Unizor - Creative Mind through Art of Mathematics: Unizor - Statistical Distribution - Task D

Statistical Distribution
Problem 4 - Precipitation

To effectively learn from problem solving, try to solve these problems just by yourself, then listen to a lecture and then try to solve them again by yourself.

In order to determine if the claims about climate change are true or false, the monthly precipitation data at New York's Central Park have been gathered from the official Web site New York Historical Monthly Precipitation for the period from 1906 to 2015.
Based on these data, determine for each decade (10-year period) the mean, standard deviation and 95% certainty interval of the level of precipitation for each month of the year as well as for annualized levels.
Make a judgement about validity of the claims of New York climate change by comparing mean precipitation level in different months between two decades, 1906-1915 and 2006-2015 separated by a century. Consider a comparison of a difference between levels with zero.

Solution

The raw data with some additional calculations in a spreadsheet format can be downloaded from Monthly Precipitation NY (data).
This spreadsheet contains original data about monthly precipitation for each month and annualized precipitation during 1906-2015 period.
In addition, these data are supplemented with the following calculations for each month's and annualized for an entire period:
=MIN(...)
=MAX(...)
=SLOPE(...)
=AVERAGE(...)
=STDEV(...)
=VAR(...)
As we see, different months have different slopes during the entire period, some positive, some negative, some more, some less (the highest increase of precipitation is in April, the lowest - in January, the highest decrease in precipitation is in October, the lowest - in March). The annualized precipitation slope is positive, about 2 inches per century (about 4% growth in 100 years)
The degree of certainty of this conclusion is another issue, that we consider below.

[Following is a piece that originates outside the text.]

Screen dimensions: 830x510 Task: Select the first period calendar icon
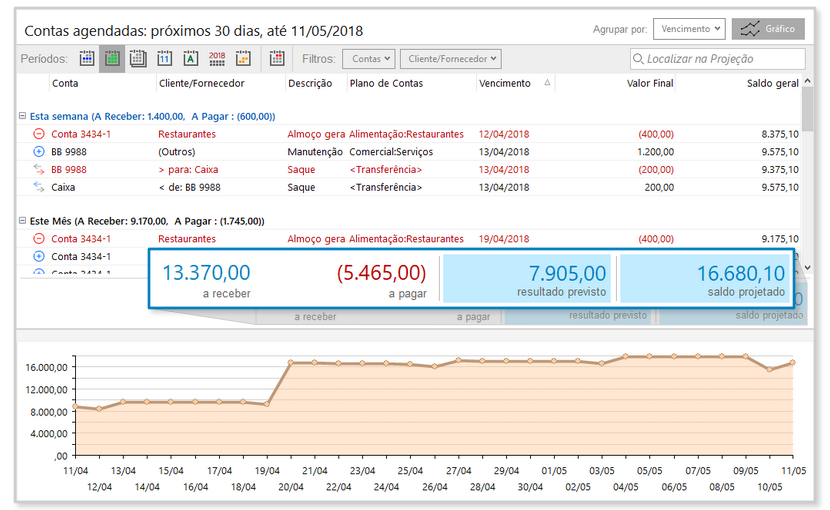pos(87,59)
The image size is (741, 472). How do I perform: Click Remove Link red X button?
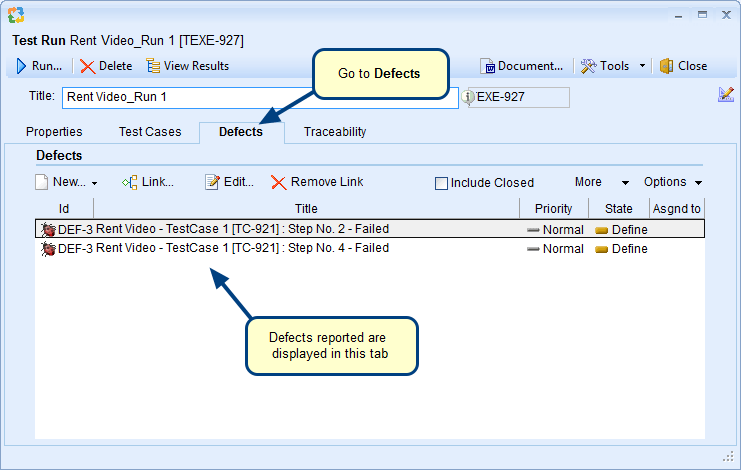(x=279, y=182)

The spreadsheet with original data and calculations per decade can be downloaded fromMonthly Temp NY (analysis).
Examine it. Here are some conclusions.

Let random variables ξ₁₉₀₆,ξ₁₉₀₇,...ξ₁₉₁₅, represent January precipitation during 1906-1915 years (calculations for other months and annualized precipitation are similar).
It is reasonable to assume that all of them are independent and have identical normal distribution with mathematical expectation μ_190# and varianceσ²_190#, which represent our mathematical model of the precipitation during these ten years.

Random variable
ξ₁ = (ξ₁₉₀₆+...+ξ₁₉₁₅)/10
represents average January precipitation during 1906-1915 decade. It's expectation isμ₁=μ_190# and its variance equals to σ²₁=σ²_190#/10.

Analogously, independent and identically distributed random variables ξ₂₀₀₆, ξ₂₀₀₇,...ξ₂₀₁₅, represent January precipitation during 2006-2015 years, each having mathematical expectation μ_200# and varianceσ²_200#, which represent our mathematical model of the precipitation during these ten years.

Random variable
ξ₂ = (ξ₂₀₀₆+...+ξ₂₀₁₅)/10
represents average January precipitation during 2006-2015 decade. It's expectation isμ₂=μ_200# and its variance equals to σ²₂=σ²_200#/10.

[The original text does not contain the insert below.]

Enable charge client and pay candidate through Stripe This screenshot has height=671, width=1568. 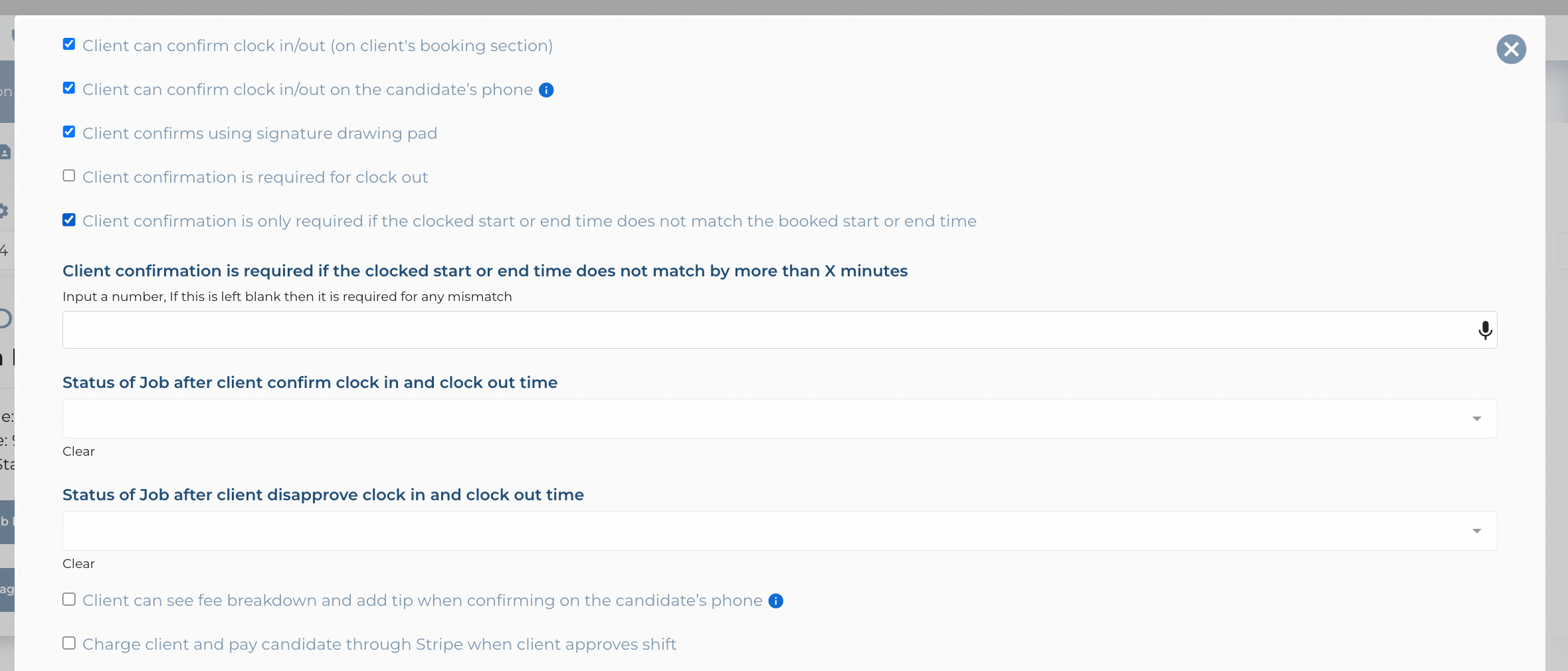69,643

On the simplest level, to determine the validity of the claims about climate change during 20^th century, we can compare mathematical expectations
μ₁ = E(ξ₁) and μ₂ = E(ξ₂)
that is, mean precipitations in the beginning of 20^th and 21^stcenturies.
If they are different (or, which is the same, if μ₂−μ₁ ≠ 0), we have a confirmation of a shift in the precipitation. Based on this, we can calculate absolute and relative increase or decrease of precipitation during this 100 years period.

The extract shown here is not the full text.